Entonces entró una chica –simpática, segura, sonriente y plantada– de ojos verdes inolvidables y saberes enigmáticos. Después sabríamos que era politóloga, estudiaba en el ITAM y se comería el mundo en los años que le quedaban de vida. Nos miramos curiosos. Maite murió ayer.

En esos tiempos la reelección legislativa era un tema vedado y quienes lo estudiaban eran pocos y parecían locos. Mi nueva compañera de cubículo –conocido como el “cuartito insalubre”– escribía afanosa y sesuda su tesis de licenciatura bajo la tutoría de Alonso Lujambio sobre ese tema con una perspectiva histórica y una vocación de futuro. Nunca olvidaré nuestras discusiones sobre un tema que me parecía imposible y sobre el cual –como en muchas otras cosas– ella tenía la razón. En las próximas elecciones los legisladores en México podrán ser reelectos. Maite lo supo y ya no pudo constatarlo pero su tesis fue visionaria. Alonso y ella se fueron pero sus ideas quedaron y pesaron.

Vivimos la elección de 1994 con entusiasmo, sorpresa y ojeras entrañables. Nos hicimos amigos de esos que comparten libros –por ella leí El Libro de la Risa y el Olvido–, música –escuchamos juntos a Tori Amos en medio de disertaciones filosóficas y uno que otro tequila– e historias familiares. Así supe quiénes eran sus abuelos, su madre, sus tías, sus primos, su hermano y quién había sido su hermana. Un día comimos con su abuela, Carmen Parga y un grupo de amigos para charlar de su libro imprescindible que la nieta puso en mis manos y que hoy he puesto en mi cama de luz: Antes de que sea tarde. Hay lecturas de las que no podemos salir intocados. La guerra, el exilio, el compromiso: nos decían mucho y no nos decían nada.
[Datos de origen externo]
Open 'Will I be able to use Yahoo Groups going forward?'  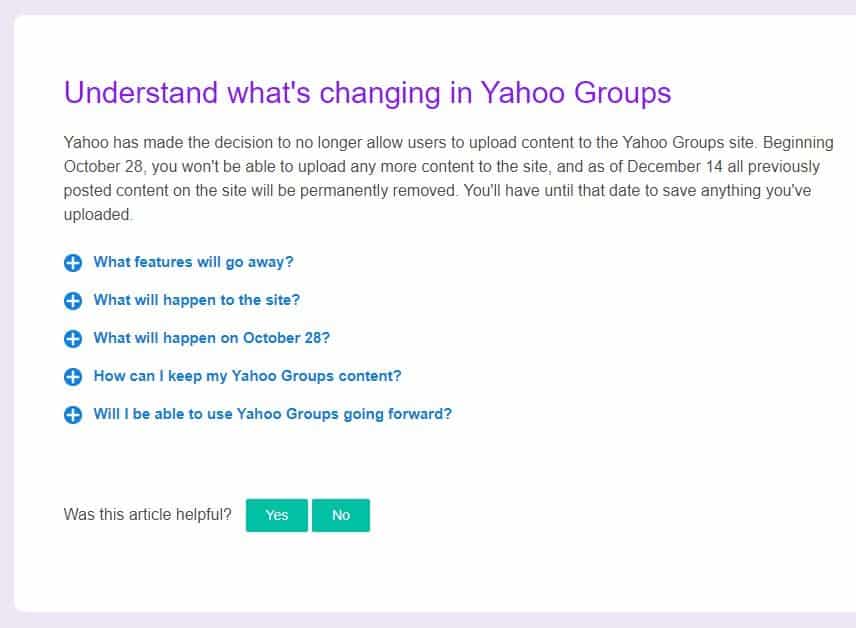272,414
Creel y Ortiz Pinchetti –actual Fiscal Electoral– montaron el Seminario del Castillo de Chapultepec en el que se fraguó buena parte de la reforma electoral de 1996 y nosotros estuvimos ahí desde el inicio. Maite participaba con una confianza y seguridad en las discusiones que me dejaba boquiabierto. No me extraña que dirigiera el Centro de Liderazgo Público de la Universidad de los Andes. Carisma, inteligencia y simpatía. Un combo al que no le faltaba talento.
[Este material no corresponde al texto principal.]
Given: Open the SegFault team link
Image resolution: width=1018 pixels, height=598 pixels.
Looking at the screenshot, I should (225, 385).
“El tiempo pasa; nos vamos poniendo viejos”, dice la canción. La vida nos llevó por otros lares y, poco a poco, sin distanciarnos, nos fuimos separando. Nunca dejé de saber en dónde estaba y más o menos sabía qué hacía. Hoy supe que había muerto. Pensé en ella, en nuestra amistad y en el silencio que deja la muerte cuando pasa.

Pero también pensé que Maite apostó por el cambio democrático, aportó ideas que se plasmaron en leyes, impulsó la reelección legislativa, estudió con rigor y enseñó con pasión y seguramente fue feliz como ella sabía serlo. Pensé, entonces, en la importancia de la honestidad, de la inteligencia que construye y en la obviedad de la finitud de la vida.

Solo ahora me doy cuenta que, aunque nuestra amistad siempre estuvo ahí, se fraguó solo en un par de años. El tiempo es flexible, no cabe duda. En aquel periodo cambió la vida del país y cambió mi vida. Maite Careaga Tagüeña dejó su huella –profunda y bella– en ambas tierras. Hay gente así.


NOTAS:
1 Se reproduce con autorización de el autor, publicado en Financiero, el 22 de enero de 2020.